Word and element pointing entries
++++++++

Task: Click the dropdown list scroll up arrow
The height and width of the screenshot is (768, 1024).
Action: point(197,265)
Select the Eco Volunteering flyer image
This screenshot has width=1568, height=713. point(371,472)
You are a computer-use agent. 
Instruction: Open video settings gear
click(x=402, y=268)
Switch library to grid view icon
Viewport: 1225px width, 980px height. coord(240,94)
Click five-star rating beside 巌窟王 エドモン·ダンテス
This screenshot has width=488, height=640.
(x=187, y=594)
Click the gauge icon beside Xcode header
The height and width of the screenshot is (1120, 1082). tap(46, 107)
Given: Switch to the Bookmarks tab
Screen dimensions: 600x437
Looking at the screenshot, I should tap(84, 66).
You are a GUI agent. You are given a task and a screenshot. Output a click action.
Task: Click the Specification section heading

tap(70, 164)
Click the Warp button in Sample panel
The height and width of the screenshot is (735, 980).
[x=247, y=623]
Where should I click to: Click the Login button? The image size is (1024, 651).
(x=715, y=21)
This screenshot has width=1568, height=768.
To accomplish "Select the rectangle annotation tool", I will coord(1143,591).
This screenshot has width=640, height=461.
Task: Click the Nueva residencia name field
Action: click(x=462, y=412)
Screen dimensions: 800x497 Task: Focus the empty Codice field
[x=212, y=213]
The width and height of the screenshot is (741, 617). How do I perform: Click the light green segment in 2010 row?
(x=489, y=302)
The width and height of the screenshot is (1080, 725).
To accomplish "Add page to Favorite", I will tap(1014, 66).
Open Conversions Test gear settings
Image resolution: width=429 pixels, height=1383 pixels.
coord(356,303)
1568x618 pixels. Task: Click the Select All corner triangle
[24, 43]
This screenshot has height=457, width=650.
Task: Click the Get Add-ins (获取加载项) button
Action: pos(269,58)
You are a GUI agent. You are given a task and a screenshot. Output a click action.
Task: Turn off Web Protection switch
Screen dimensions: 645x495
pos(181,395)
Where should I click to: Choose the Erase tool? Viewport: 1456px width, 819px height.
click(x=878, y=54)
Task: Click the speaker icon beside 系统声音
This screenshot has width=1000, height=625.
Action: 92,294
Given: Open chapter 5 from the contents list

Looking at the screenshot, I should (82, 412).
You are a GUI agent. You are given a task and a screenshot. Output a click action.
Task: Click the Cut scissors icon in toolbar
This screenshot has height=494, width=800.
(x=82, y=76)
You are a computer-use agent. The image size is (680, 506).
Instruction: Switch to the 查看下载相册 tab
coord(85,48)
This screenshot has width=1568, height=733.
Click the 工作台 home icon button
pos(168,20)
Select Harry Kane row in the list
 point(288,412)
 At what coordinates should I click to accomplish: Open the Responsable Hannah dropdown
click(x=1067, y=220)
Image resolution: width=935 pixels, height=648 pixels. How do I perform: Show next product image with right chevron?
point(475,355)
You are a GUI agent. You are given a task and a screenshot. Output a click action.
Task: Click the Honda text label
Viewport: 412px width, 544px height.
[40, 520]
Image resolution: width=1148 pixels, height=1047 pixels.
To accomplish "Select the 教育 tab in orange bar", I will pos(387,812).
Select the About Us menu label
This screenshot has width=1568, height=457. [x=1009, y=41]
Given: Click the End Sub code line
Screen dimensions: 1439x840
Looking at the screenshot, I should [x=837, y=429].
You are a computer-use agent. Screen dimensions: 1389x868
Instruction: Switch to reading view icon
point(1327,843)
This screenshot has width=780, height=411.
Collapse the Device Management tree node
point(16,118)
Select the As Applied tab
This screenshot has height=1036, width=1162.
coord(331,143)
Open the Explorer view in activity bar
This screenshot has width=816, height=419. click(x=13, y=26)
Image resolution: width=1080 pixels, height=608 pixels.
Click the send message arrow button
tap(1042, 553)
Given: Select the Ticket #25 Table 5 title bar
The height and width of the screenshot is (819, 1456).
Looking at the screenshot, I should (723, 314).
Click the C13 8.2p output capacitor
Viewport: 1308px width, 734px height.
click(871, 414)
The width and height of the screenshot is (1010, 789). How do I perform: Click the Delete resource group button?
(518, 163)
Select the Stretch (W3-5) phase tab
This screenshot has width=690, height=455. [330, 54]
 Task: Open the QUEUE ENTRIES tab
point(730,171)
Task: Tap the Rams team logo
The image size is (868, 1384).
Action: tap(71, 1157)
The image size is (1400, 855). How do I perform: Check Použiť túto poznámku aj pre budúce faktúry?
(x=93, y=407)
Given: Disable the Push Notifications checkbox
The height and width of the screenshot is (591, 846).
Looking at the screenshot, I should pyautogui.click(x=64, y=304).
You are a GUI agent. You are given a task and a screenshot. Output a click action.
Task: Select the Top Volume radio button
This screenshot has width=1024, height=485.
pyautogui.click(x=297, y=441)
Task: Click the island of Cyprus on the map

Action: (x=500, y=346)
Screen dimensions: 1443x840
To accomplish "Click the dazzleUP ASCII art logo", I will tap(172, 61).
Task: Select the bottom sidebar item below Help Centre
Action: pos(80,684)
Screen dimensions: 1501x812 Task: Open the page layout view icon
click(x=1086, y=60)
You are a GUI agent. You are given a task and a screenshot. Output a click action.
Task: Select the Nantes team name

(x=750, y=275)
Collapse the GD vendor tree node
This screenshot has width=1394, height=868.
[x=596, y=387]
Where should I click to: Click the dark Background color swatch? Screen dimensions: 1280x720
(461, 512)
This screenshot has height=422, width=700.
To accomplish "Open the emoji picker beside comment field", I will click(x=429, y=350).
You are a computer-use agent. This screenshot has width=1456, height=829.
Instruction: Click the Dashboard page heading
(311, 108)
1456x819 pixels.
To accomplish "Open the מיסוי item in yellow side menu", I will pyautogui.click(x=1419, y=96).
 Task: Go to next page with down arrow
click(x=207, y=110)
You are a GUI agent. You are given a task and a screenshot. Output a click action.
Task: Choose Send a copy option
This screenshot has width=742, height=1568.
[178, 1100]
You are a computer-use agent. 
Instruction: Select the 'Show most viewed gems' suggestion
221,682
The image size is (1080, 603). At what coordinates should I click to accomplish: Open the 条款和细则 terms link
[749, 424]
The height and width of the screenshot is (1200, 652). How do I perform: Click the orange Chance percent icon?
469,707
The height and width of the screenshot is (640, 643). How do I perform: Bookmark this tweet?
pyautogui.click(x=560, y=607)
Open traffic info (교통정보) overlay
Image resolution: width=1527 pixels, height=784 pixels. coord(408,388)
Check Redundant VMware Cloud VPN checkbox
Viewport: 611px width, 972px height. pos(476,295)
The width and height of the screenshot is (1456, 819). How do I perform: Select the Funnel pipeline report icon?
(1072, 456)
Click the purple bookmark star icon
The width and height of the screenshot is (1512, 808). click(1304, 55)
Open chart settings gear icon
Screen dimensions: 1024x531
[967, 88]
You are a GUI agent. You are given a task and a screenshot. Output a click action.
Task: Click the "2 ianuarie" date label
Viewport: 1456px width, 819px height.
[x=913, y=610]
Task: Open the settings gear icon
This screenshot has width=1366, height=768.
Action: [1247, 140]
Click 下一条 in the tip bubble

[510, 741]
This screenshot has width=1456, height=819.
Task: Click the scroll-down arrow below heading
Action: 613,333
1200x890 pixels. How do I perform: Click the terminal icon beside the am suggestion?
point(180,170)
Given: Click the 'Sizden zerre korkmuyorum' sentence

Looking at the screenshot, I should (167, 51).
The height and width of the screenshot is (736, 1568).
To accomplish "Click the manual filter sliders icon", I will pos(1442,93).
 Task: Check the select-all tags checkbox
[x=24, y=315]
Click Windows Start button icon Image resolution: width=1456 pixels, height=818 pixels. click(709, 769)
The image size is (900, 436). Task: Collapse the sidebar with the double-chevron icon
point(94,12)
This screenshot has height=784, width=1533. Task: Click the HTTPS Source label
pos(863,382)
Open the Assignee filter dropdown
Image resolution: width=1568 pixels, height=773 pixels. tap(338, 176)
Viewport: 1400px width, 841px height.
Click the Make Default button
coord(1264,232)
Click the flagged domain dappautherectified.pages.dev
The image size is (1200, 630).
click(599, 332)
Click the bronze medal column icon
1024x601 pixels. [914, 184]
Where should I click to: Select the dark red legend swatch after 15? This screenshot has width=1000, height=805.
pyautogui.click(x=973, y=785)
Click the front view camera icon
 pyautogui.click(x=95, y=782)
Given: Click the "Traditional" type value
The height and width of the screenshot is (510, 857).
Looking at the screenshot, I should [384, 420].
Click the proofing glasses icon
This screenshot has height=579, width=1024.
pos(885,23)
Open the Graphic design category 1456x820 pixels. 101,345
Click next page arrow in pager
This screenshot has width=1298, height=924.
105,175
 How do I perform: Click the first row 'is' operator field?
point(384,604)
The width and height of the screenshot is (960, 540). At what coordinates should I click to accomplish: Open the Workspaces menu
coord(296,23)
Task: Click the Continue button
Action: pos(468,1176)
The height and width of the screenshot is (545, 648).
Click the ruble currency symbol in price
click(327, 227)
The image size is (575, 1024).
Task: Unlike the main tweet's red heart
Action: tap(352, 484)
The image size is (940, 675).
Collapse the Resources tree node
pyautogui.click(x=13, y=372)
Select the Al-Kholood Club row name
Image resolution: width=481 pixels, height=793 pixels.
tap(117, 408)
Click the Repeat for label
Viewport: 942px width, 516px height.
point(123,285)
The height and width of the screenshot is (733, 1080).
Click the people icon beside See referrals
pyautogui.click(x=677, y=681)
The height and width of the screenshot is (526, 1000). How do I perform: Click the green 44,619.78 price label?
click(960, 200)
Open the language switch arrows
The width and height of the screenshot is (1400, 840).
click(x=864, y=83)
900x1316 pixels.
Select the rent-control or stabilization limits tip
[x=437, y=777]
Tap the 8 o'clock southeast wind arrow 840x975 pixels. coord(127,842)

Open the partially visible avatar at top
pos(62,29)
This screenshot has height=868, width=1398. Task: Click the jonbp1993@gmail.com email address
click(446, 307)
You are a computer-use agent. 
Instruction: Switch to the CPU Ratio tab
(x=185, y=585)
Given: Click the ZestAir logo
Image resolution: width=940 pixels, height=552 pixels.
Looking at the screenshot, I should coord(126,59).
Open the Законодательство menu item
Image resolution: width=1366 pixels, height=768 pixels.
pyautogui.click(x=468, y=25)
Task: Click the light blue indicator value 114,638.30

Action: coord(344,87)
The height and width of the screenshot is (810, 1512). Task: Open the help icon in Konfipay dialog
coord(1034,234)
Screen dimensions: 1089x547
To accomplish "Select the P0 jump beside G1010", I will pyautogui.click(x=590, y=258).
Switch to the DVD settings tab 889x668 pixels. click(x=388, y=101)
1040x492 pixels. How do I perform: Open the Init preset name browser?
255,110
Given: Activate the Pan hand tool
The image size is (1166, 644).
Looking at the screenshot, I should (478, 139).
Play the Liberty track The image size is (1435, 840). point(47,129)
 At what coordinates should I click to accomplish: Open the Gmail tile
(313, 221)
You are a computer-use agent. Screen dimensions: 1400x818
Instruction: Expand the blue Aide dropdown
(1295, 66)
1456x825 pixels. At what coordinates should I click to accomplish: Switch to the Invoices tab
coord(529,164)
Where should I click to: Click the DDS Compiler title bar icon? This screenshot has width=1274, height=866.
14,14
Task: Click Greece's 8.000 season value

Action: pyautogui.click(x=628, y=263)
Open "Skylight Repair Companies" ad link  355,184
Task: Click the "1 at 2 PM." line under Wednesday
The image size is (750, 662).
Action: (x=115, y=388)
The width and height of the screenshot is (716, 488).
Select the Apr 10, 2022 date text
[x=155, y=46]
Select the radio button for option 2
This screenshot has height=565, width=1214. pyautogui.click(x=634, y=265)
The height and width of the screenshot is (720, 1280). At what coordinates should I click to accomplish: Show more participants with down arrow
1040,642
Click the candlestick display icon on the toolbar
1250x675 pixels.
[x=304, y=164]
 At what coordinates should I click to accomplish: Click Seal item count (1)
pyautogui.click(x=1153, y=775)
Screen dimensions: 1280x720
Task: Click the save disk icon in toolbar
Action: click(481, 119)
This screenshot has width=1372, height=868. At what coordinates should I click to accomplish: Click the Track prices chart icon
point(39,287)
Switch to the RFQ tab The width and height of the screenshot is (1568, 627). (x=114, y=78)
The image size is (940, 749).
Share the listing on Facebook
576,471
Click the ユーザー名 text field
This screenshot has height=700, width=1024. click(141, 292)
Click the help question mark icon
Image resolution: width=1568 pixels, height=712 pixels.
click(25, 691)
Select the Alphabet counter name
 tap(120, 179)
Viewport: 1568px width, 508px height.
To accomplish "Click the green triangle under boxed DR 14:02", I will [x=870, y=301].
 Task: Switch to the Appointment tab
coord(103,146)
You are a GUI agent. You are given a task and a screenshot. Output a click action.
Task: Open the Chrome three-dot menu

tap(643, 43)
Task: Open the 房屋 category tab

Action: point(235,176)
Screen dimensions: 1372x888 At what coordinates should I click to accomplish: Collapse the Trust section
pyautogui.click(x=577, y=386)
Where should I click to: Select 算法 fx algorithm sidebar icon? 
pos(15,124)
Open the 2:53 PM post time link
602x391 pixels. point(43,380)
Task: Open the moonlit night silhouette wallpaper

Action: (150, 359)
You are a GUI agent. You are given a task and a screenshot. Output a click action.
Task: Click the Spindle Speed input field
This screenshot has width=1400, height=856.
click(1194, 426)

++++++++

Reproduce, unchanged, everything in the rows from the line containing "The height and width of the screenshot is (810, 1512)." down to the line containing "Looking at the screenshot, I should (478, 139).", including both of those lines.

WRITTEN RESPONSE:
The height and width of the screenshot is (810, 1512). Task: Open the help icon in Konfipay dialog
coord(1034,234)
Screen dimensions: 1089x547
To accomplish "Select the P0 jump beside G1010", I will pyautogui.click(x=590, y=258).
Switch to the DVD settings tab 889x668 pixels. click(x=388, y=101)
1040x492 pixels. How do I perform: Open the Init preset name browser?
255,110
Given: Activate the Pan hand tool
The image size is (1166, 644).
Looking at the screenshot, I should (478, 139).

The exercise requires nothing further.